А Рио-де-Жанейро папу просто ошеломил. Какая там еще Москва! И даже Ленинград – и тот против Рио – щенок. А что за народ! И никаких трущоб. Папа в восторге.6
Но в Монтевидео дядя Саша почему-то папу не встретил. Он уехал в командировку и поручил своему товарищу, который встречал одну еврейскую семью, встретить и папу. И папу это удивило. Они не виделись с братом три года.
И дяди-Сашин товарищ познакомил папу с семейством Баев. Баи уехали из Одессы еще при царе. Считались «босяками», а теперь их шоколадная фабрика выпускает фигурные шоколадки «Казак», известные на весь Уругвай. Бай уже миллионер. Но в Евпатории у него осталась родственница, которая в 13-м году с ним не поехала и кто-то из семейства Баев ее сын. Она не видела сына 15 лет и послала ему через папу (которого знала еще мальчишкой) письмецо и несколько сушеных кефалей.
Баи были папе очень рады, и он у них прокантовался несколько дней. А когда вернулся дядя Саша, то братья не успели еще расцеловаться, как сразу же поссорились. Дядя Саша дал папе какое-то задание, и папа все сделал, но не совсем так, как велел дядя Саша. И дядя Саша на него наорал. Папа говорит, что дядя Саша был очень несдержанный, и если положить руку на сердце, то даже какой-то склочный. Нахамит, а потом сам извиняется. И папе это не понравилось. Но, несмотря ни на что, после их встречи осталась такая фотокарточка: папе 21 год, а дяде Саше – 24, и оба в шляпах и с тросточками, и на папе тот самый лиловый костюм, который он купил в Гавре, но что костюм лиловый, правда, не видно, фотокарточка черно-белая.

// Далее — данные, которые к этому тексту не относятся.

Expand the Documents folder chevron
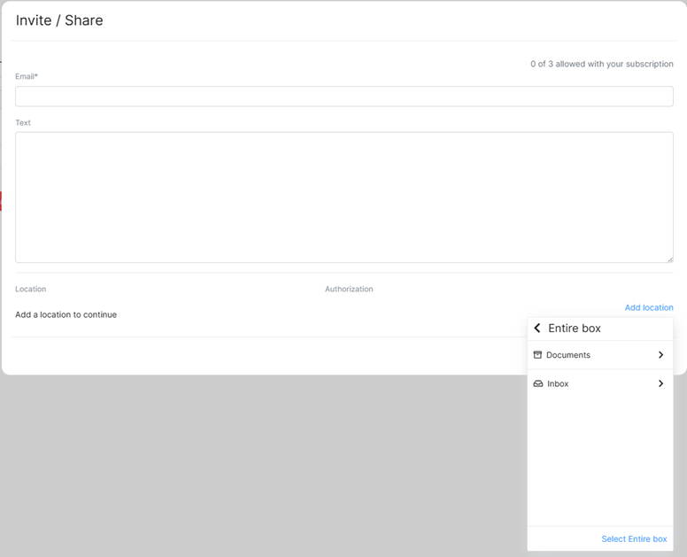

Дядя Саша уже завел свое дело и стал держать папу на побегушках. И опять ему нахамил. И тогда папа в ответ вспылил и, обидевшись на брательника, подался на вольные хлеба. И сначала его взяли на стажировку вагоновожатым, но папа, не выдержав напряжения, с непривычки задумался – и вдруг на рельсах старуха; еще хорошо, что не задавил. Тогда папу понизили в должности, и он примерно полгода проработал кондуктором.

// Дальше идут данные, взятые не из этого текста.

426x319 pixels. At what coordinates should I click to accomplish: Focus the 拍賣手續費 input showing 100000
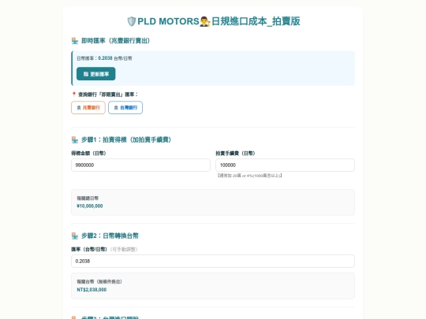(x=286, y=165)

Папа становится на табуретку и из настенного шкафа достает потрепанный чемоданчик. Этому чемоданчику уже пятьдесят с лишним лет. И в нем, в этом укромном чемоданчике, поместилась вся папина тревожная молодость.7
Папа роется в бумагах и показывает мне учетную карточку кондуктора. На ней папина фотография и отпечаток папиного пальца. И никаких паспортных данных, только в графе «национальность» красуется единственное слово – «русский».
Вот это, я понимаю, фокус. Ведь у папы – и дедушка, и бабушка, и прабабушка – все чистокровные евреи.
Но, оказывается, все очень просто: национальность ставят по стране, откуда эмигрант приехал.
И еще отмеченные черным карандашом цифры. 11–45 – 16–30 – и роспись. 16–30 – 21–15 – и снова роспись. И так – весь испещренный цифрами листок.
Я удивился: ну надо же, как помалу работали. Вот тебе и гидра капитализма.
Платили, правда, неважно, и папа решил опять сходить к Баю. Бай встретил его опять очень дружелюбно и сказал, что он возьмет папу своим подручным, а жить папа будет в комнате одного из его племянников, в этом же доме, и повел папу на второй этаж. Но племяннику папа чем-то не приглянулся (наверно, решил, конкурент), и жить с ним в одной комнате он наотрез отказался. Угостив папу своей фирменной шоколадкой, старый одессит стал папу «уБаюкивать», что он его все равно берет, но пускай папа сначала найдет себе жилье.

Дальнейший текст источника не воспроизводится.